She looking straight ahead, but eyes focused to his left and beyond him.

He looking straight ahead, but eyes focused to her left and beyond her.

It was as though they were complete strangers.

alone together

She and he

both looked to be in their sixties.

He looked rugged, like a cowboy, the Marlboro Man personified.

She was impeccably dressed, her hair and make-up perfectly arranged, as though she never had a bad hair day.

Their matching wedding rings told me that they were together,

though alone in that togetherness.

alone together

I have been noticing,

no studying,

couples who would appear to be in the next phase of life from where I am,

from where hubby and I are currently.

When I see a couple who look to be of the age of empty-nesters,

I have to work hard to not stare.

You see I am studying with purpose,

because in the blink of an eye I, we will be there,

and I need to have an idea of what is to come,

of what I need to prepare for,

of where to set our plum line for the future to come.

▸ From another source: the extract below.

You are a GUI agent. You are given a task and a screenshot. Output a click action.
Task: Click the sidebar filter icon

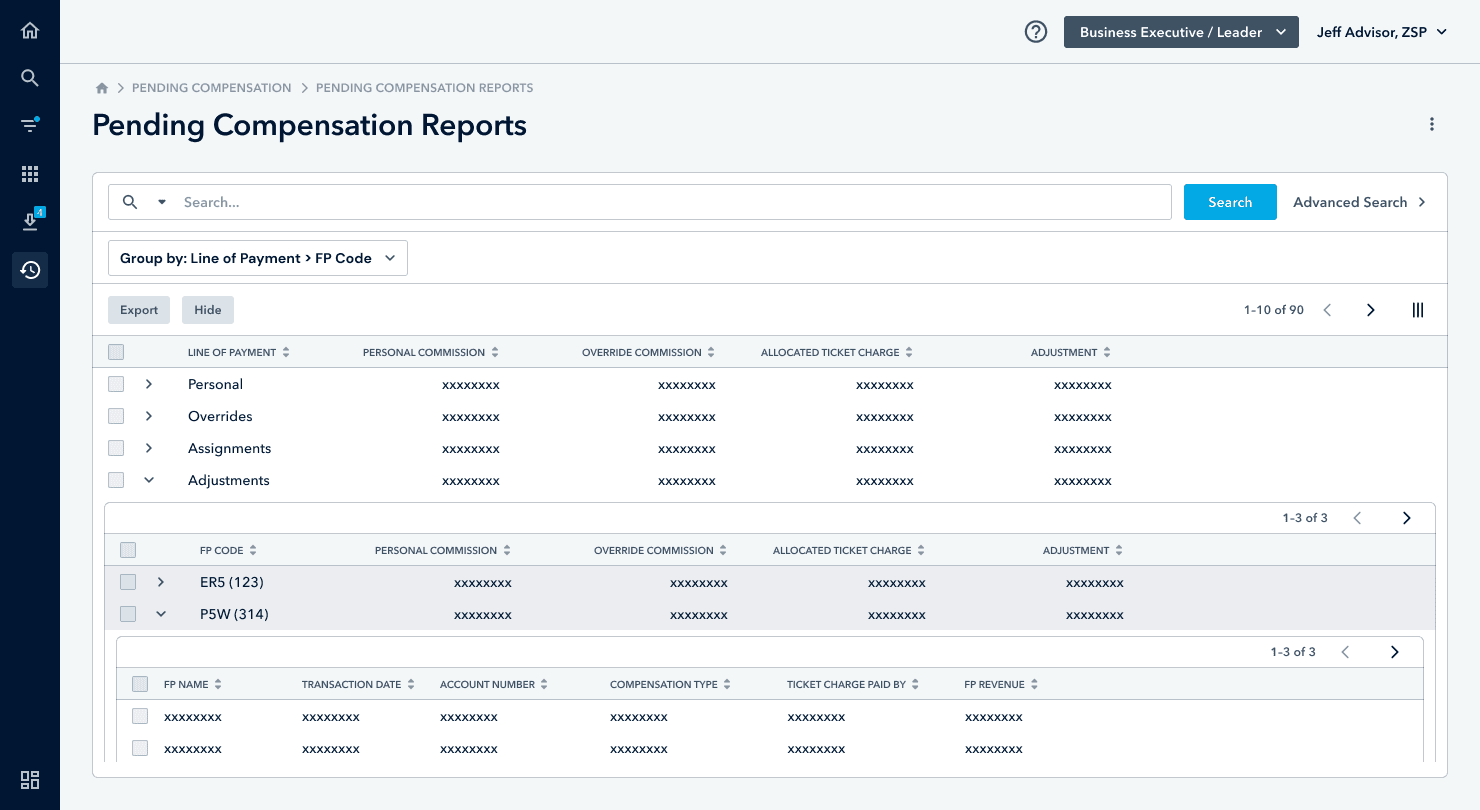point(30,125)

And, what I saw in that restaurant,

in the staring off glances of the Marlboro man and his impeccably dressed Mrs,

was a couple who was

alone together.

Sure they shared a table, and he paid the bill, but that is where their ‘together’ ended.

I’ve been thinking about them ever since, wondering what they looked like sitting at a restaurant table when

they had teenagers with them,

or chatty kids,

or tough to sit still preschoolers.

Did they have something to talk about when they were

celebrating a birthday,

an anniversary,

or after just finding out that they would be parents in a few months?

Did they look off into the distance when they were

first married,

or dating?

When did together start to be alone? When did alone accompany them together?

More importantly,

how do those of us, not yet there, prevent being

alone together

in our futures?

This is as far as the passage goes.